Passage shown

Section 26(5) of the
Close Corporation Act 69 of 1984,
according to Mr Geyser, was
caused to kick in by the deregistration of the CC resulting in the
involvement of the defendant in the
current matter. This,
albeit
incorrectly, impelled the plaintiff to have the second action
instituted against the defendant on 18 July 2013. The question,
however,
is whether the second action has not prescribed or whether
there is truly a valid action in the second case.
[19]
Mr Geyser submitted that the delay in obtaining a trial date in the
initial action against the CC was of no consequence. It
is indeed so.
(See:
Melamed and Another v BP Southern Africa (Pty) Ltd
2000 (2)
SA 614
(WLD) 620G-6220).
However, it is of consequence seen in
the light of the current case. The action in the first case ought to
have been brought to
finality. In this way, the debt would have been
determined.
[20]
Prescription, as a plea, according to Mr Geyser, was raised by the
defendant in the second action. This is correct.
[21]
In resolving the issue of prescription that the defendant raised, it
is indeed prudent to determine when in respect of the
second summons:
1. the debt became due;
2. the facts from which
the debt arose; and
3. when the knowledge of
the identity of the debtor was gained.

What you have to do
In the judgment excerpt on prescription, why does the court say the action in the first case ought to have been brought to finality? Answer in one or two sentences. The material after the text is not needed.

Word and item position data
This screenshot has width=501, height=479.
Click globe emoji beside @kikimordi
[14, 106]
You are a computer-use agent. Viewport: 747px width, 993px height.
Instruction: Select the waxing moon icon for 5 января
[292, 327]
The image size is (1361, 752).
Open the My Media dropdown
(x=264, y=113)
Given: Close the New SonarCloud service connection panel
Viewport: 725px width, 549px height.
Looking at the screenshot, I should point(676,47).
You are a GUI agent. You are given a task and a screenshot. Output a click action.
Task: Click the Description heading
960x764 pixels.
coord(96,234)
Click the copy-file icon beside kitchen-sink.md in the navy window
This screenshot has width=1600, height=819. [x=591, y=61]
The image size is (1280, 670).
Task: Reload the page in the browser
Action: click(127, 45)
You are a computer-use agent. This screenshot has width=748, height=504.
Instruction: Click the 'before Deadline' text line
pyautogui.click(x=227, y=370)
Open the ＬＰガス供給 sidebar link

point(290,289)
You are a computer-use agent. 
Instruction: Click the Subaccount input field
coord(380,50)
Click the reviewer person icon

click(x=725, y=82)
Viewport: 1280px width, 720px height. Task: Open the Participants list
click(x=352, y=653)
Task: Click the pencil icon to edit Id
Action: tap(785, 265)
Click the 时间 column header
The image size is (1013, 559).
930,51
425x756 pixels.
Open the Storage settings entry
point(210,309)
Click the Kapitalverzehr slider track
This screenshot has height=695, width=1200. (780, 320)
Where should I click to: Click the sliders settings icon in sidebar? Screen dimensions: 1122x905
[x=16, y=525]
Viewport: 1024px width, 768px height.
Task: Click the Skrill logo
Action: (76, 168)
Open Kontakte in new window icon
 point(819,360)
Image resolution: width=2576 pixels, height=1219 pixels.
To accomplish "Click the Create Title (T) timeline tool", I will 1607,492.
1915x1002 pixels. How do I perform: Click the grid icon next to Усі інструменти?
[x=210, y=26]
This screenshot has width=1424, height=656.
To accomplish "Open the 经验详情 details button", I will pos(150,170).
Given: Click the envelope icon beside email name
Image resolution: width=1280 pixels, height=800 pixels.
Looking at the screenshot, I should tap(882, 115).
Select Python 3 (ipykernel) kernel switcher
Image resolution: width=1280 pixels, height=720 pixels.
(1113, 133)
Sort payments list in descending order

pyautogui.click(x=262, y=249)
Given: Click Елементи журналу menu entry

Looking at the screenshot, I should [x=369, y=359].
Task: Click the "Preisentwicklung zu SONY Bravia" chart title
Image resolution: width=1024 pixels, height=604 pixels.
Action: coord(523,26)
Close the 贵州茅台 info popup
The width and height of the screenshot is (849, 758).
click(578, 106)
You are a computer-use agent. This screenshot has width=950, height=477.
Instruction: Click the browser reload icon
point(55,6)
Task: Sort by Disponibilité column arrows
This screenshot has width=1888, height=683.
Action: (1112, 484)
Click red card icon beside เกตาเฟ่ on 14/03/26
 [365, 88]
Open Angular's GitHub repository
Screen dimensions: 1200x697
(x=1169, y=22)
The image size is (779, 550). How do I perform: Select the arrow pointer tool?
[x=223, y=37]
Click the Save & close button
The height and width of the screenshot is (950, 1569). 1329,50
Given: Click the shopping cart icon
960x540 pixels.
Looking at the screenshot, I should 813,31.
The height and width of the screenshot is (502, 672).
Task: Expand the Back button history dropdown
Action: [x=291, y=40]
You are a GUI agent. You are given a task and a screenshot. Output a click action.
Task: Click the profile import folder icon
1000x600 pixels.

Solution
The court says the first action should have been brought to finality because that would have determined the debt.